(WHAT THE TASK ASKS) Find every line of the records that has "Open" and return it.

(MATERIAL PROVIDED)
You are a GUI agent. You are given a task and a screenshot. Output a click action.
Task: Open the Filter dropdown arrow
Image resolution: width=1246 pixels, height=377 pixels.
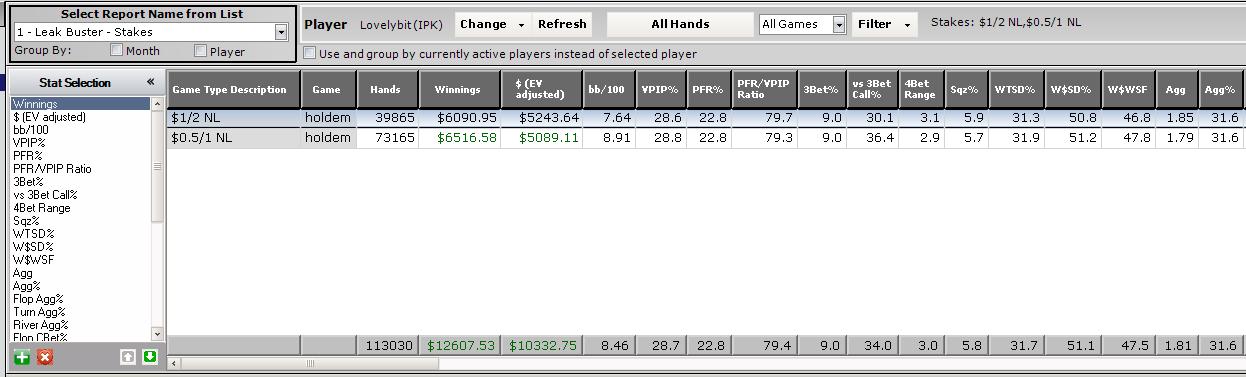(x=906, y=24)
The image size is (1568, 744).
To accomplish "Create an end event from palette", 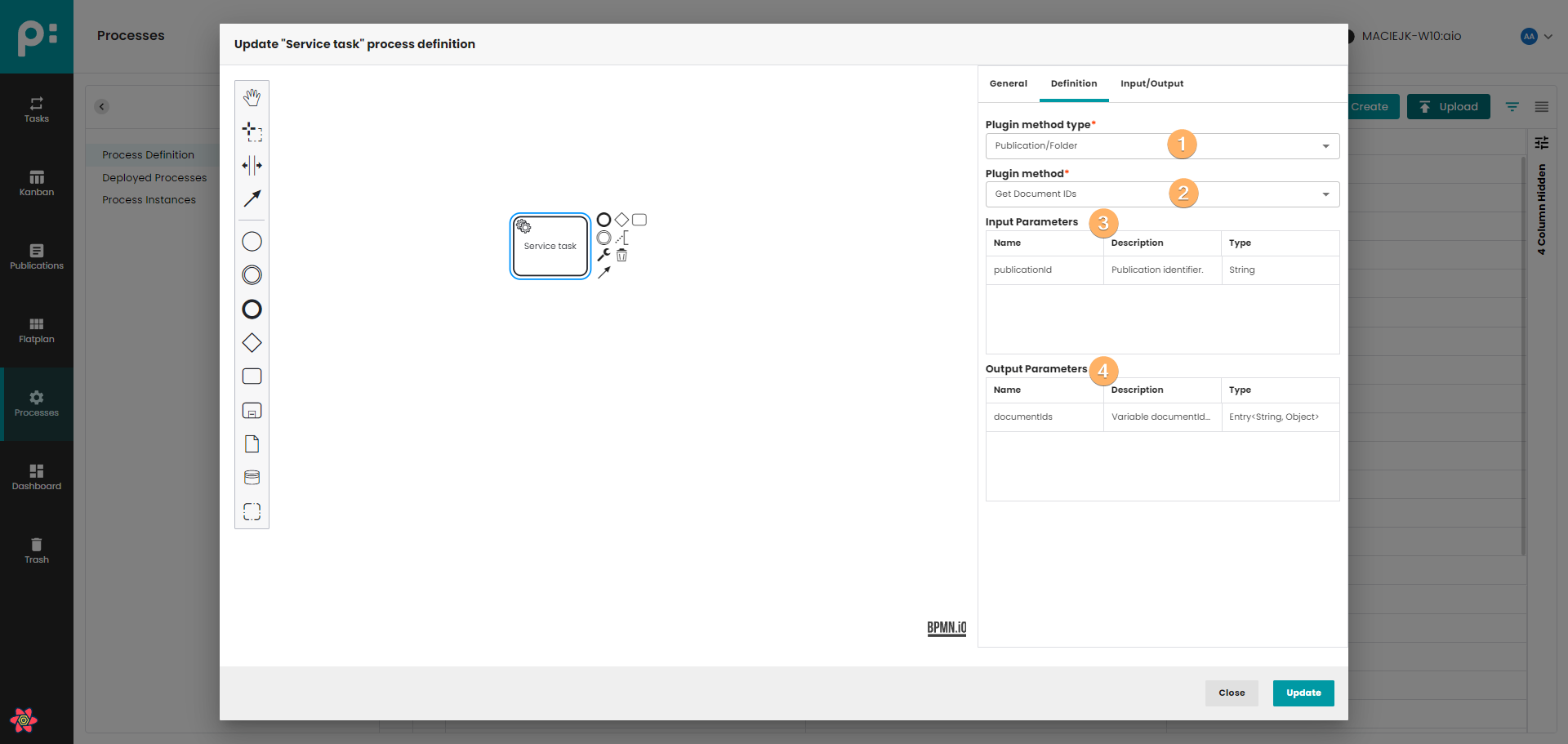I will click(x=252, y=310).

---

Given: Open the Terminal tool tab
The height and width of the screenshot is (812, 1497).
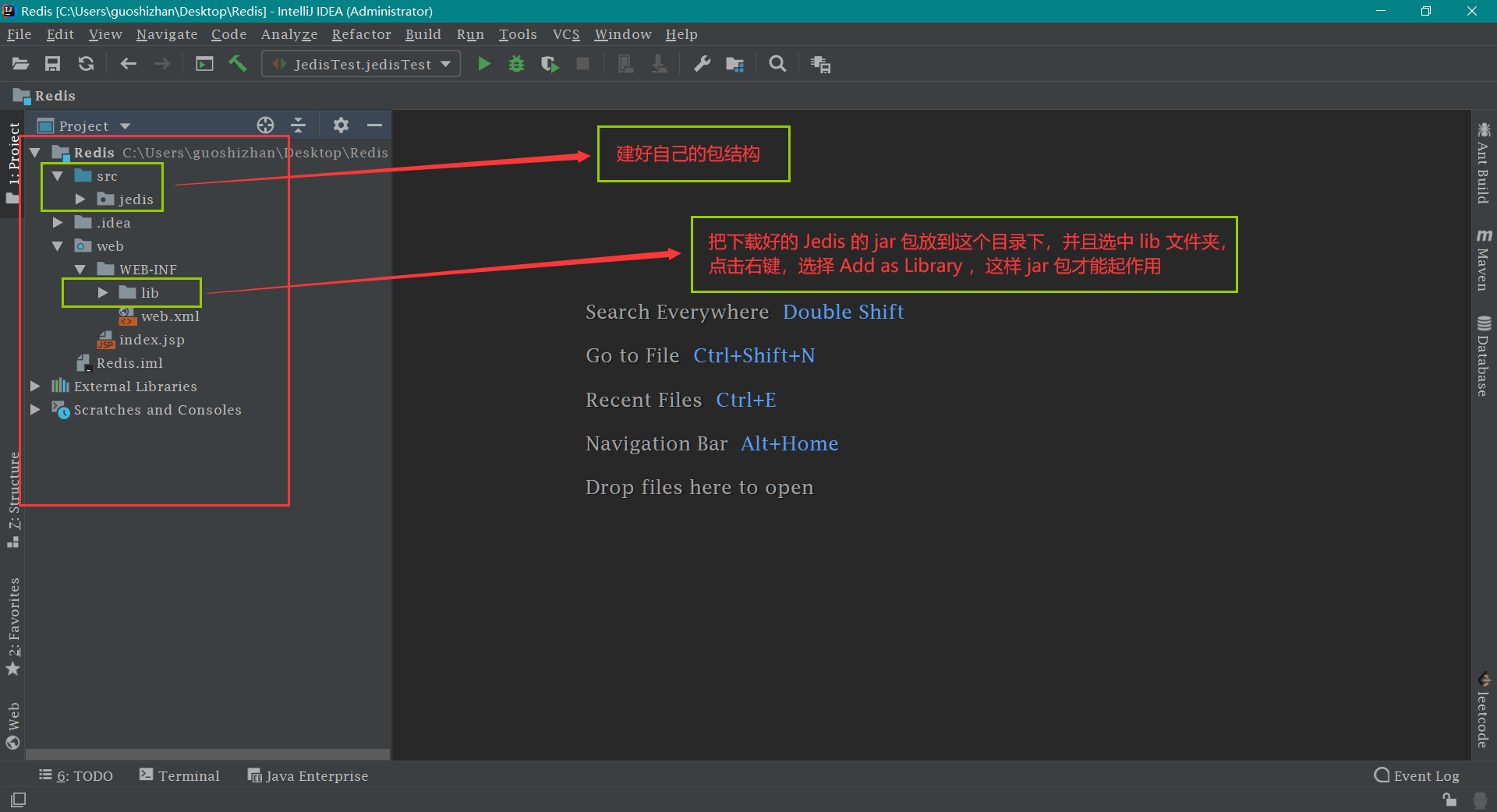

==

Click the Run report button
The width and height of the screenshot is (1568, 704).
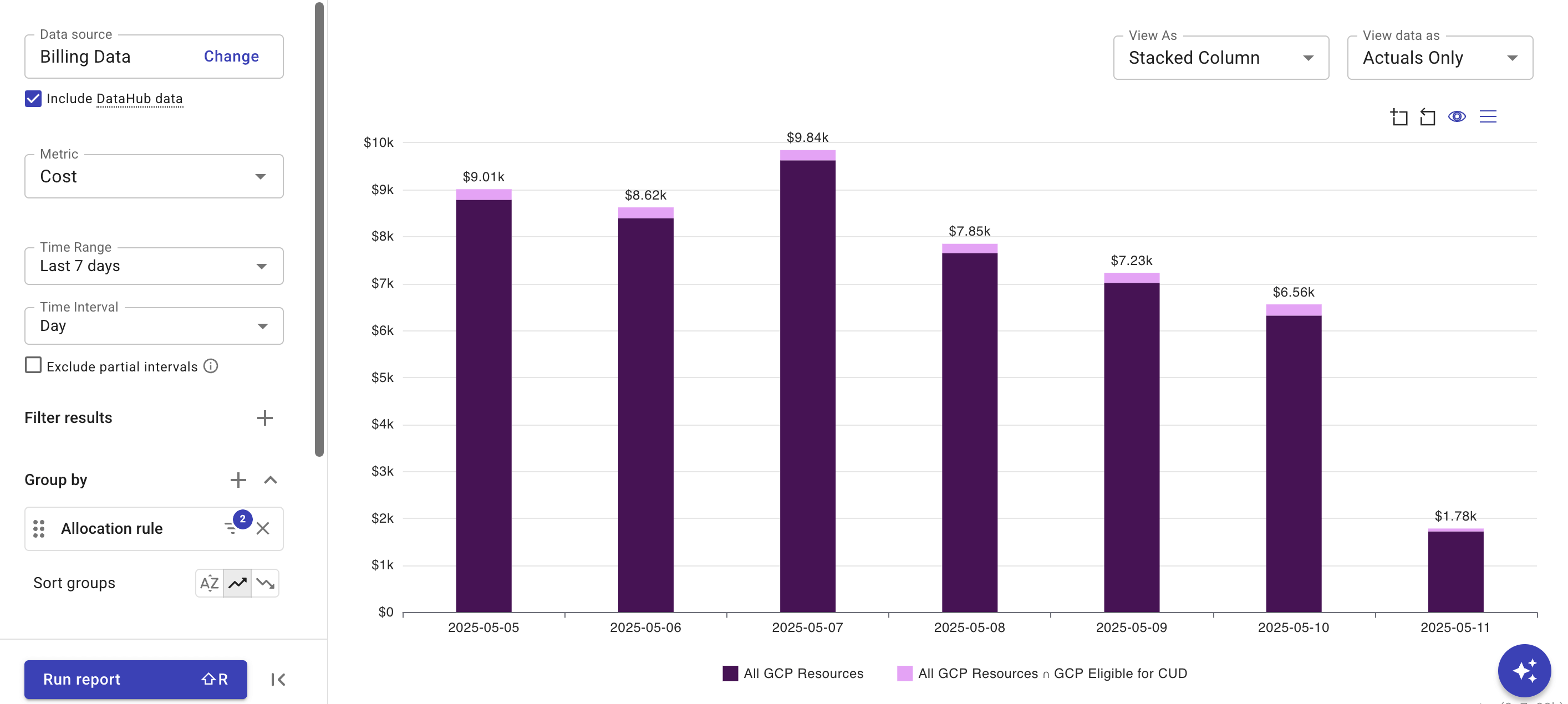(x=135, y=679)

(ANSWER)
Task: Open the Filter dropdown arrow
Given: Open the Terminal tool tab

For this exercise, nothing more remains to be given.